P.184: "...the kitchen was alive. Steam rises in plumes as Almaz clangs lids on and off the pots. The silver weight on the pressure cooker jiggles and whistles. Almaze's sure hands chop onions, tomatoes, and fresh coriander, making hillocks that dwarf the tiny mounds of ginger and garlic. ... A mad alchemist she throws a pinch of this, a fistful of that, then wets her fingers and flings that moisture into the mortar. She pounds with the pestle, the wet, crunchy thunk thunk soon changes to the sound of stone on stone.This scene above acted as a metaphor for this book: so seemingly uncomplicated, innocent and serene on the surface, but exploding with energy under the lid! What was hidden in the mixture would ultimately add meaning and definition, like exquisite aromas from a pot-pourri of herbs and spices to the people's lives. The experience will be hot and penetrating; sweet and scrumptious, heavy and often "indigestably" cruel.
...Mustard seeds explode in the hot oil. She holds a lid over the pan to fend off the missiles. Rat-a-tat! like hail on the tin roof. She adds the cumin seeds, which sizzles, darken and crackle. A dry, fragrant smoke chases out the mustard scent. Only then are the onions added, handfuls of them, and now the sound is that of life being spawned in a primordial fire.

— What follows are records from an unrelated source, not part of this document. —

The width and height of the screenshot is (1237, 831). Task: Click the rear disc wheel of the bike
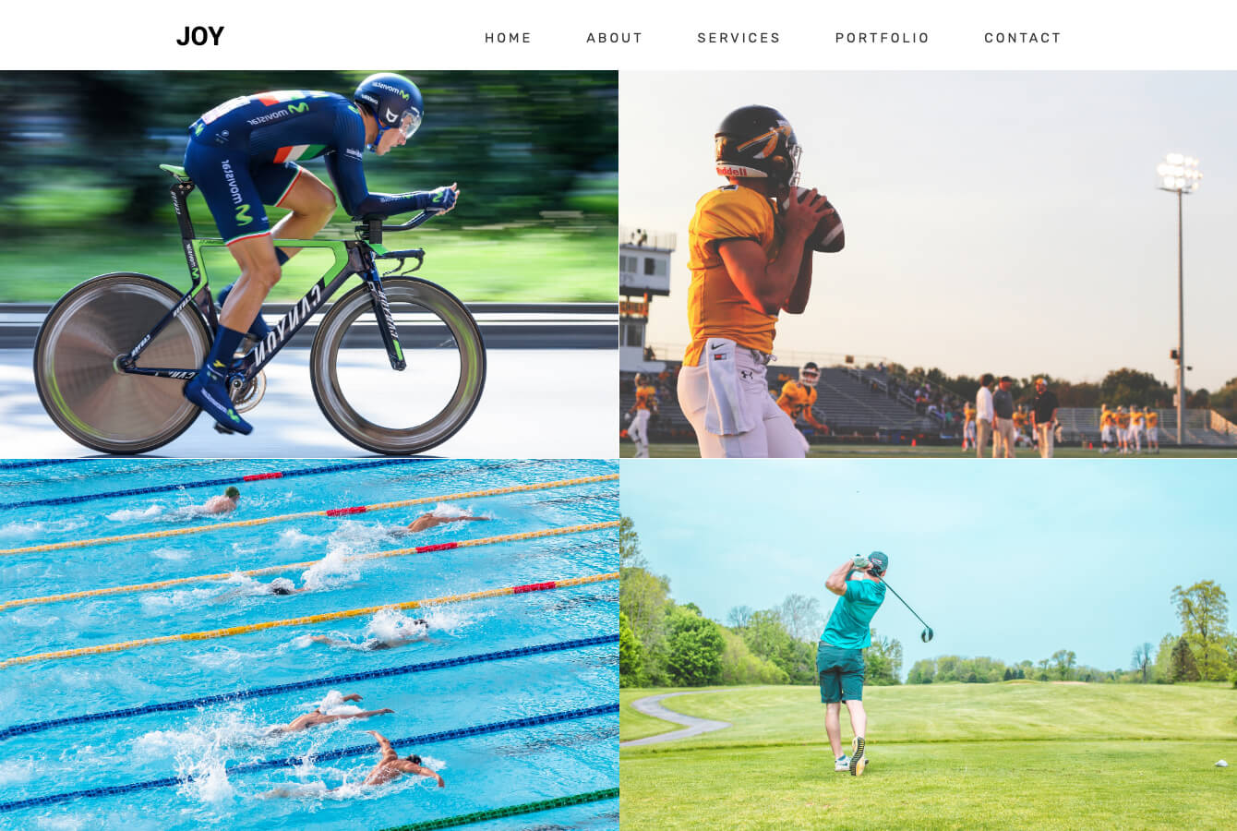point(124,364)
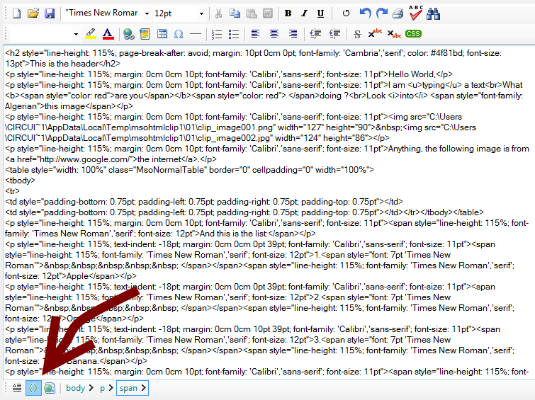Expand the 12pt font size dropdown
This screenshot has height=400, width=535.
201,13
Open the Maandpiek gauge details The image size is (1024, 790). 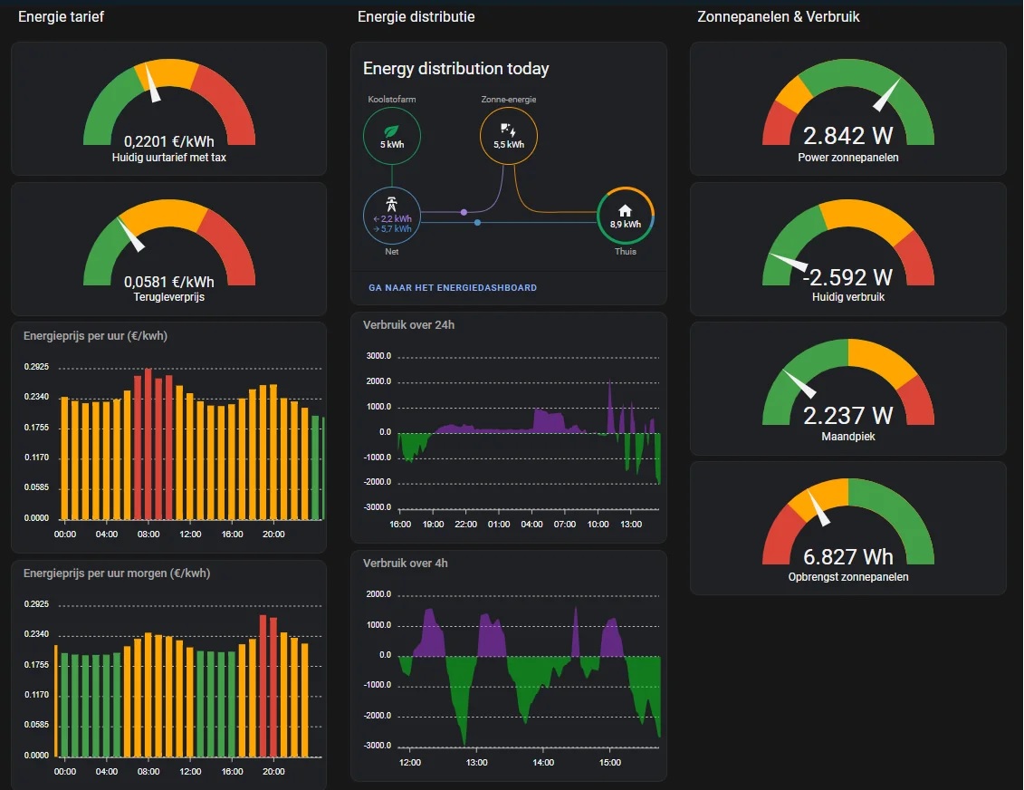coord(847,390)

Rosina abruptly hands me over to Almaz... I whimper on Almaz's shoulder, perilously close to the bubbling cauldrons. Almaz puts down the laddle and shifts me to her hip. Reaching into her blouse, grunting with effort, she fishes out her breast.
"Here it is," she says, putting it in my hands for safekeeping...Almaz, who hardly speaks, resumes stirring, humming a tune. It is as if the breast no more belongs to her than does the laddle."
Medicine should be human-centric. Touch is an important part of connection. Docs should look their patients in the eye and spend time with them, hearing their stories. They can be as important as all those bright, shiny tests in diagnosis.
Family, both blood and chosen, is the core, the heart of life; it makes everything worthwhile.
We are the product of every single one of our experiences.
Absences are as real and powerful as the people, places, and incidences in life.